- Born: 1 January 1936 Šavnik, Yugoslavia (now Montenegro)
- Died: 1 August 2016 (aged 80) Montenegro
- Known for: Believed incorrectly to be the last Montenegrin sworn virgin

= Stana Cerović =

Montenegrin sworn virgin

Stana Cerović (1936–August 1, 2016) was a Montenegrin sworn virgin in rural Montenegro. He was part of the practice that permitted Albanian and Montenegrin people who were assigned female at birth to take on the gender role of men. By the time of his death, he was known, incorrectly, as the last such virgin in the country.

==Biography==
Stana Cerović was born in 1936 in a tiny village near Šavnik, Montenegro, as the daughter of Anda and Milivoj Cerović. He had four sisters and two brothers. Both brothers died in childhood, and Cerović promised his father that he would continue to look after the family and live as a man. He began dressing as a man, and only socialised with men.
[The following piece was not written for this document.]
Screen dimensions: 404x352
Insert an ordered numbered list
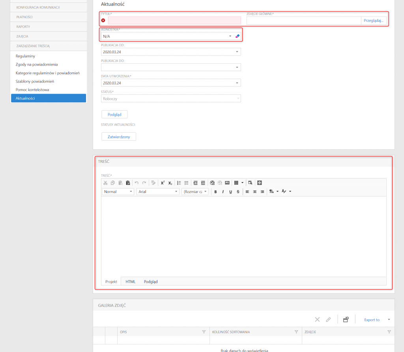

Cerović began to smoke when he was five, and worked in the fields on his father's farm at seven. At a young age his mother was resistant of the masculine qualities that Cerovic's father was reinforcing, and before Cerovic's oath was taken, his mother continuously tried to change his dressing, and the chores he carried out. Cerović learned traditionally male skills, including being taught to shoot by his father.

Cerović showed a passion for hunting and shooting throughout his life, and typically joined the men on their wolf hunts, despite not having a hunting license. When a shooting club was founded in a nearby village, he applied for membership, but was turned down. He later showed up at a tournament organized by the club, and after seeing all the men miss the mark, he took it upon himself to leave the audience and grab a rifle. His first shot hit the mark proving that he was an excellent marksman.

This was all part of becoming a sworn virgin, a traditional Balkan cultural institution whereby females would take on the role of men and remain unmarried and without children throughout their life. Over time, this practice became accepted, because it was not regarded as conflicting with any of the three major religions practised in the Balkan region; Islam, Roman Catholicism, and Eastern Orthodox Christianity. Although many sworn virgins were forced into the practice due to familial needs, or blood feuds, Cerović was proud of his masculine identity and believed that it was nature that was at fault for his biological sex. He continued to live in his village for his entire life, raising cattle. When Cerović was around 17 years old, he became head of the household and remained in his parents′ home following their deaths, where he looked after his sisters. Following the death of his closest sister Vukosava, he became very distraught. Vukosava was the sister that typically helped him with most of his tasks in the fields, and they worked together often as brother and sister.

After being injured by one of his cattle in 2015, he sold them off. After being featured on Montenegrin television, offers of assistance to Cerović were made from around the country, such as travelogues offering him more exposure to the public eye, and news articles asking for monetary aid on his behalf. The local authorities arranged for him to be moved to a care home in 2016 at a house in Risan for the elderly poor. It was reported by Montenegrin state television in early August 2016 that he had died. At the time of his death, he was considered, incorrectly, to be the last sworn virgin in Montenegro.